1. Redis replication (adding slave nodes) is mainly used to increase the availability of our data. Redis clustering (adding master nodes) is mainly used to increase capacity. Both of them can improve performance. Just in different ways. If no replication or clustering is used, the concepts of “master” and “slave” become meaningless. We just talk for standalone Redis instances.
2. A Redis cluster is a data sharding strategy. It requires at least 3 (master) nodes. A Redis cluster is not required to use replication. Replication can be used with or without a cluster. Of course, if there is no cluster, the promotion of a slave node to master, in case the latter fails, can be done manually.
3. If you are struggling (e.g scaling up is reaching its limits or has become financially inefficiant) to manage a high number of “writes”, you probably need to add nodes to your cluster. If the high number of “reads” is your problem, then adding replication nodes is probably the way to go.

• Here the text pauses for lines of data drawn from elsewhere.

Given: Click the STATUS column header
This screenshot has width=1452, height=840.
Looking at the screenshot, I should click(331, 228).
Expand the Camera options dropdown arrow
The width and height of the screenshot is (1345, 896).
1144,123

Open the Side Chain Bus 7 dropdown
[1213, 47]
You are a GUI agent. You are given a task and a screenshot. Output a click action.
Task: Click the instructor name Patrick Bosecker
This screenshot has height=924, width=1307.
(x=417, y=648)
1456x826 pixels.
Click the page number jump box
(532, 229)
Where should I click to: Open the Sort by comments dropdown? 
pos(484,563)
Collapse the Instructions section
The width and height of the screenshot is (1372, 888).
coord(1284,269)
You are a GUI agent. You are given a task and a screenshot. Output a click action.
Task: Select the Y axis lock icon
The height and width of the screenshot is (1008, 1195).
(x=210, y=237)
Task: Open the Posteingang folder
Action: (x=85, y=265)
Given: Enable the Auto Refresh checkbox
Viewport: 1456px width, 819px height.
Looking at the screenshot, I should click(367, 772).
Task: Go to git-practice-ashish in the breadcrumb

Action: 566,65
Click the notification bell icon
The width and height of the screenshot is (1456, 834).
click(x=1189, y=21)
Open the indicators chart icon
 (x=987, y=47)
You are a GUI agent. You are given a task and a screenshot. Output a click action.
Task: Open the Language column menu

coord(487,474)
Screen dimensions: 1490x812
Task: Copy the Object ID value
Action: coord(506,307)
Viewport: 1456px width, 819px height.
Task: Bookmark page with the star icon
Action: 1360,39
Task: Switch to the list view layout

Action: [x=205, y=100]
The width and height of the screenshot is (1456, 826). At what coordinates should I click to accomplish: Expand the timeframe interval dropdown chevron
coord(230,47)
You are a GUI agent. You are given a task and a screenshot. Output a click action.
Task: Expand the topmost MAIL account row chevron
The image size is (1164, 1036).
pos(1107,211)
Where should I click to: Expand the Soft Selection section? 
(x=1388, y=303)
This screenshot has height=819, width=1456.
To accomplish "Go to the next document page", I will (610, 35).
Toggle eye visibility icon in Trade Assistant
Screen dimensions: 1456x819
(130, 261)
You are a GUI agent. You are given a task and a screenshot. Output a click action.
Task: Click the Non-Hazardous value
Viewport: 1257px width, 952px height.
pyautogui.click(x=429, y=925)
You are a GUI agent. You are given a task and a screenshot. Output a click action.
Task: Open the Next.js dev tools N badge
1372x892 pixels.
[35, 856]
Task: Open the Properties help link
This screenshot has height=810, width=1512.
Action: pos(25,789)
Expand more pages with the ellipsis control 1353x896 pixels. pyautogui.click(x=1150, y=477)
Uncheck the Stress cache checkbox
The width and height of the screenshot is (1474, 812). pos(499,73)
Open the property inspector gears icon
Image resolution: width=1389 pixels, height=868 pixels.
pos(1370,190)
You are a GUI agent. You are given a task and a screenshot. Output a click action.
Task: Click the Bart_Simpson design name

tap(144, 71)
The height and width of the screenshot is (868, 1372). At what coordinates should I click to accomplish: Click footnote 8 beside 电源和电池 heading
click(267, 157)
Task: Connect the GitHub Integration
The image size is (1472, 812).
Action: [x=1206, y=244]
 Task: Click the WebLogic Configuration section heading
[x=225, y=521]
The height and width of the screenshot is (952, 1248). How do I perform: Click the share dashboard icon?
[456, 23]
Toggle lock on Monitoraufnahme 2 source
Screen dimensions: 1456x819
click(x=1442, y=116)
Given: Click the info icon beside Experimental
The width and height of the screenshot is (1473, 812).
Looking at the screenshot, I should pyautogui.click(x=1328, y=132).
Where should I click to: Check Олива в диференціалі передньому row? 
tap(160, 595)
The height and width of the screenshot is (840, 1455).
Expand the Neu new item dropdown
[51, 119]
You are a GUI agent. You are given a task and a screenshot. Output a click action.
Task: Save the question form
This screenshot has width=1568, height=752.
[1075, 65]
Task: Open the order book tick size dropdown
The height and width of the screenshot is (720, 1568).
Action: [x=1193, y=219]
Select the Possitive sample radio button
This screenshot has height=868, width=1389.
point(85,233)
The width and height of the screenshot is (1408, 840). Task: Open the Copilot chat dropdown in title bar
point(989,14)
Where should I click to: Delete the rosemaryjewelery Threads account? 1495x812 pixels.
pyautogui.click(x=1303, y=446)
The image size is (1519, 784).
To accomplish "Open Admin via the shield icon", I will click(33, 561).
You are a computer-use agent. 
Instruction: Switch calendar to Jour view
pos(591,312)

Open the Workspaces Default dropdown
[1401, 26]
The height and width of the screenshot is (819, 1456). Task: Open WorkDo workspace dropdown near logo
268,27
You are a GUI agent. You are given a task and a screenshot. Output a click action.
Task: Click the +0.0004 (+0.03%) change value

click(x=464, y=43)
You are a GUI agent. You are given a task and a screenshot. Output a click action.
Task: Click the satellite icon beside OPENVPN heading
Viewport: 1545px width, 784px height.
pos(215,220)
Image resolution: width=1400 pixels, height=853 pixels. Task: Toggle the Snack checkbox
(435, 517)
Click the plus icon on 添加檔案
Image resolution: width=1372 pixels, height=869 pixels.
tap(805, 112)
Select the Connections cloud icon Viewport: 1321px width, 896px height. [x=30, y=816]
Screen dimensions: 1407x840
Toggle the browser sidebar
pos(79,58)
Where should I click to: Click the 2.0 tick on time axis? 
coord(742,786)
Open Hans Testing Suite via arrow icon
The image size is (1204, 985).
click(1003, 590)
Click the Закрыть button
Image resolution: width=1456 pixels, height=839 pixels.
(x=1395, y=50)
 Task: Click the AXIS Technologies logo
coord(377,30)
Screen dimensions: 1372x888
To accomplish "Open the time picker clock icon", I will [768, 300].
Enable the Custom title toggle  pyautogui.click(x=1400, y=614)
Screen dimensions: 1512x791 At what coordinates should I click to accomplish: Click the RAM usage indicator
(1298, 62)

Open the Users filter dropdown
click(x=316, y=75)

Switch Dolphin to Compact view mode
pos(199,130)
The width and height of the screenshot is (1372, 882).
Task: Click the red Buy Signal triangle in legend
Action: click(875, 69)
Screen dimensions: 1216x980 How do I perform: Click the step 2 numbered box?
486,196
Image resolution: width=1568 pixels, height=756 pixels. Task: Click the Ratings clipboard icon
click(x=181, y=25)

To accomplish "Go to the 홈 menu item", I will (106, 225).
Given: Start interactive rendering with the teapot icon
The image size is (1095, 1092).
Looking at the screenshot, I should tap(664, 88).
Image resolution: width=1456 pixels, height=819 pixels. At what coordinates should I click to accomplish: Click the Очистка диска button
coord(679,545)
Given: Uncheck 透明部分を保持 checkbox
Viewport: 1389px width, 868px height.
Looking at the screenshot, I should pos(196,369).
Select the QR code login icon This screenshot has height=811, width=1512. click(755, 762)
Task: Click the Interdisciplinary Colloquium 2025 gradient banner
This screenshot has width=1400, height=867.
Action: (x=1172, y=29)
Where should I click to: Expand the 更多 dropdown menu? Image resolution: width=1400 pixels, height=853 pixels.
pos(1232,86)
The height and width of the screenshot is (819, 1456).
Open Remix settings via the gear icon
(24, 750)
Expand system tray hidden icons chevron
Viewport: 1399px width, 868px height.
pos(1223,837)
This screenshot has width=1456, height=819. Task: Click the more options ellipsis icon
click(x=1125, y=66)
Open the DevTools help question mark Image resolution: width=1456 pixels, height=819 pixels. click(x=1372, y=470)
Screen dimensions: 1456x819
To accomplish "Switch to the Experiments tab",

4. It is not impossible to host 2 Redis nodes, a master and a slave, on the same server as long as the slave acts as a replication node for a master node that resides on another server.
5. Think carefully about your eviction policy. You may not even need one. For example, if you use Redis for session storage, it makes no sense to throw away an existing active session in order to store a new one.
6. Pick a Redis client carefully. Not all clients support all Redis features or, at least, not at the same degree. Especially, when it comes to clustering and replication. A list of Redis clients can be found here: https://redis.io/clients
7. A Redis client can be configured to use only masters, only slaves, or both, for “read” actions. Not all clients support this feature.
8. Do not expect to treat Redis nodes that are designated for caching the same way that you treat Redis nodes that are used as data store (e.g session store). For example, repartitioning (mapping the hash slots to the new set of nodes) is usually not a big trouble for the caching case, but requires data migration in the data store case.
9. Redis has sacrifised consistency in favor of performance. Data replication happens asynchronously and not immediately after a write finishes on a master node.
10. Data sharding can be achieved even without a Redis cluster by using standalone Redis nodes and letting the client to handle the routing (map each key to a node). This can be more efficient under normal conditions (no round-trip required in order to redirect the client to the correct node) but the administration of the sharding strategy becomes more cumbersome. Especially, when Redis is used as a data store, it is difficult or inefficient to manually handle the addition/removal of nodes, the failure of a master node or other troublesome situations.
11. Since clients for Redis cluster do not know in advance which node hosts every key, an extra round-trip is required in order to acquire this knowledge (except if we are lucky) the fist time the client deals with a specific key. After that, many clients cache the mapping for this key.
12. When masters are accompanied by slaves, persistence is usually enabled for master. Otherwise, when master restarts (e.g due to a crash) it will have an empty data set (no persistency). Slaves will replicate from master and they will lose their copy of data, too. So, when disabling the persistency of a master node it is also advisable to disable the auto-restart.
13. It is not easy to have a viable Redis cluster without replication. Yes, a caching Redis is not that sensitive as one that acts as a data store. But, still, a caching infrastructure is not a game. If your database can handle the load absorbed by your caching layer, then you may not even be using a caching layer. So, sometimes, the warm up time of a restarting Redis node may bring you serious troubles. Be sure this is not your case by testing such scenarios.